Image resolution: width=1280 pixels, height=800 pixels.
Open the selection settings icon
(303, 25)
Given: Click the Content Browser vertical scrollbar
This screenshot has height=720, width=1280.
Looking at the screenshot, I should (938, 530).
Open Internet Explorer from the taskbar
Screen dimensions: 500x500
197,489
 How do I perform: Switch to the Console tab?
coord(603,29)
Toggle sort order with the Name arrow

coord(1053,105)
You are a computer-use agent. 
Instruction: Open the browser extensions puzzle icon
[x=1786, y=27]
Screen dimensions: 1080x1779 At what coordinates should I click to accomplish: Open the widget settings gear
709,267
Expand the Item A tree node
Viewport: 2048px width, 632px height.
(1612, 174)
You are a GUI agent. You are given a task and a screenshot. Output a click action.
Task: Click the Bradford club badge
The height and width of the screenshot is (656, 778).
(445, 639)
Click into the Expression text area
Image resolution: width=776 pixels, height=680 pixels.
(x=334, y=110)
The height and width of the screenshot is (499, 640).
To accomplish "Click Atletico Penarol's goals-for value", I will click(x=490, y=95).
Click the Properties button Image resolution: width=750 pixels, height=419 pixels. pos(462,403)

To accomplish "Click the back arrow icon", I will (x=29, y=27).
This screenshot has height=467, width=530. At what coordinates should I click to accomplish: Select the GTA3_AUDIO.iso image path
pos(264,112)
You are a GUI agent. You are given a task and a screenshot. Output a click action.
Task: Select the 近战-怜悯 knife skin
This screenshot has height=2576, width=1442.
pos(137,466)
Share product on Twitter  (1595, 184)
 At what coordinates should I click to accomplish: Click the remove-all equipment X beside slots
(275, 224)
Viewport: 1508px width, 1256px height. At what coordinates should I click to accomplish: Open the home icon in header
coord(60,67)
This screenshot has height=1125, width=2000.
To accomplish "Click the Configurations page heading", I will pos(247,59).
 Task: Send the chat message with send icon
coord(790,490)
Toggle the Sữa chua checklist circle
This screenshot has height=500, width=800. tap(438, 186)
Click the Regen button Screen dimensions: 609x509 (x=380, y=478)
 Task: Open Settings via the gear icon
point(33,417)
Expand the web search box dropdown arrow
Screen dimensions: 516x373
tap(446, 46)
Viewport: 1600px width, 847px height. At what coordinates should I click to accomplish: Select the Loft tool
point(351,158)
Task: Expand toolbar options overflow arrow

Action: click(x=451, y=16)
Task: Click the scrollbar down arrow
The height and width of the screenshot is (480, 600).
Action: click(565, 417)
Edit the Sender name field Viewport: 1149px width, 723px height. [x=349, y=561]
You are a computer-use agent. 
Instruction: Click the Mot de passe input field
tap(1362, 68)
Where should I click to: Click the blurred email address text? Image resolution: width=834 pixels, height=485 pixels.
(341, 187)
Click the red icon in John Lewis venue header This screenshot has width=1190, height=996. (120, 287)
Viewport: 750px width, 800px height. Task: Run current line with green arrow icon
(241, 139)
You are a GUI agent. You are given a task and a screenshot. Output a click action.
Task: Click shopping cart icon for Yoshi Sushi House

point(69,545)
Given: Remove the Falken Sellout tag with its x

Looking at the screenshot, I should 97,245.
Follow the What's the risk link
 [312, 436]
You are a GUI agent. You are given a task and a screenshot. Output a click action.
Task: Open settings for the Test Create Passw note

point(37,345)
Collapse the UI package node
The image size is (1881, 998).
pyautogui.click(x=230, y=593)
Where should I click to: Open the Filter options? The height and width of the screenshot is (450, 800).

» **How to complete this task**:
Given the word "scrollbar", show every line of the records that contains it.

» **Problem solution**:
Given: Click the Content Browser vertical scrollbar
Task: Click the scrollbar down arrow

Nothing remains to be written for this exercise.